A study by Liu et al.[14] demonstrated that liver allograft complications appeared to be influenced by the use of non-red blood cell blood products such as cryoprecipitate. In a retrospective study of 356 primary LT recipients by Liu et al.[14], intraoperative cryoprecipitate administration was independently associated with an increased risk of post-operative biliary complications [14]. The authors observed increased pathological microthrombus formation and cholestasis in liver biopsies and postulated that it was an immunologically-mediated rejection due to cryoprecipitate. In the absence of clear surgery-related biliary complications, cryoprecipitate (and platelet use) were implicated as risk factors for prolonged severe intrahepatic cholestasis [15]. In another study, Ozkardesler et al. [5] demonstrated that bacteremia and sepsis in the first month following LT were higher in patients who received blood products.

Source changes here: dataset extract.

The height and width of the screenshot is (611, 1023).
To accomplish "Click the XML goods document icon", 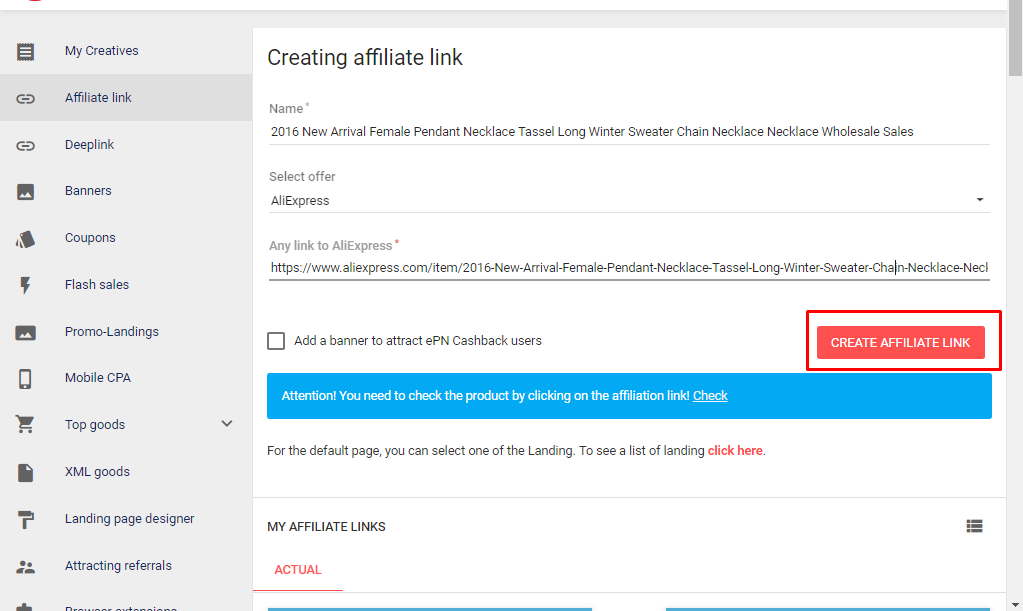I will (x=25, y=471).
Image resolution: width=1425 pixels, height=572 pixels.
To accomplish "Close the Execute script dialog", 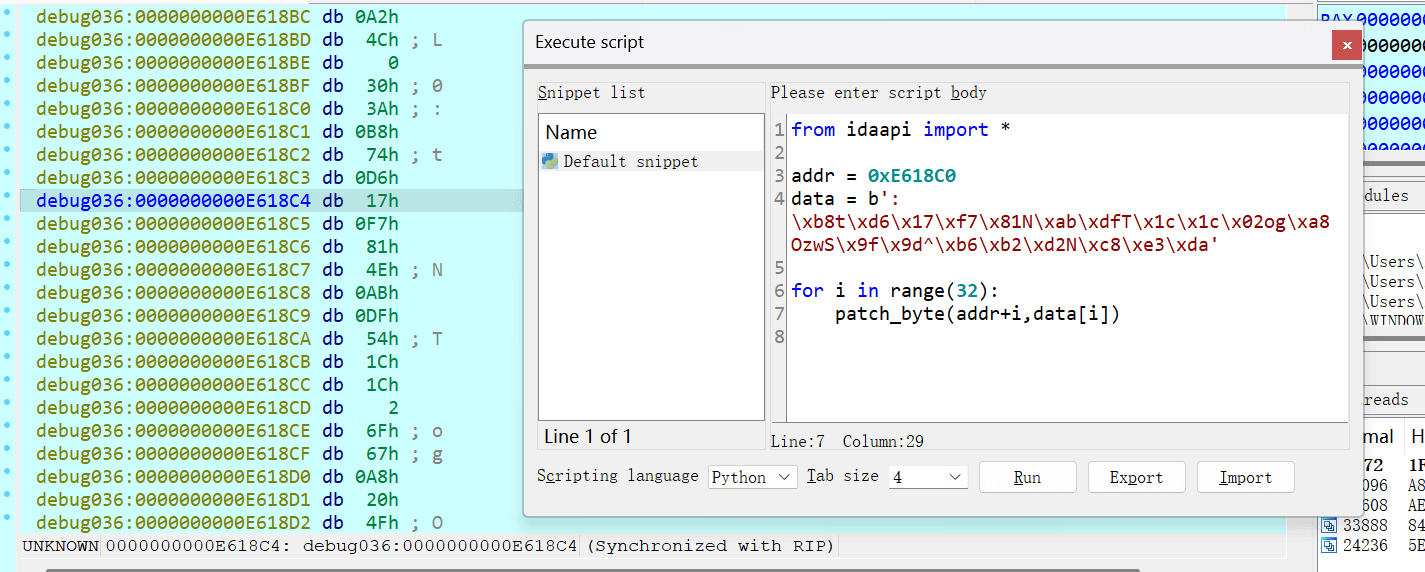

Although there are still considerable risks in performing bloodless LT, the bloodless experience has created a paradigm shift. This setting has allowed conservation of blood product transfusions through an enhanced focus on the dynamic and complex re-equilibration of the hemostatic system during and following LT. There is less solitary reliance on historical markers of coagulation, such as INR, that may have limited validity in the perioperative LT population. The use of real time and point-of-care tests such as thromboelastography [16,17] permits more emphasis on qualitative measures of functionality of the hematologic system. TEG allows an accurate diagnosis and treatment of fibrinolysis that can lead to excessive blood loss [18,19]. More precise treatment of hemostatic derangements is possible due to improved characterization of the changing coagulation profile. Although considerable variability remains between bloodless LT techniques and settings [20,21], the morbidity and mortality benefits of blood conservation strategies continue to emerge.

Conclusion

Bloodless LT in JW patients continues to lead to good outcomes with a multidisciplinary team approach and has shifted the emphasis to the importance of the dynamic hemostatic system in the LT population. Avoidance of blood transfusions reduces adverse outcomes known to be associated with transfusions such as post-surgical infections, and has also been shown to improve recuperation time, decrease graft malfunction, permit more rapid re-equilibration of the hemostatic system, and possibly even decrease AKI. Strategies to reduce blood loss have been developed along the continuum of patient care to optimize the therapeutic benefit of LT, including preoperative patient counseling and management, intraoperative blood recovery and bloodless surgical techniques, and more efficient post-surgical laboratory monitoring. Our follow-up review of our 20-year experience once again demonstrates the feasibility of bloodless LT in JW patients. Improved outcomes from these bloodless procedures suggest that there may be value in continuing efforts to selectively extend blood conservation principles to non-JW patients undergoing LT.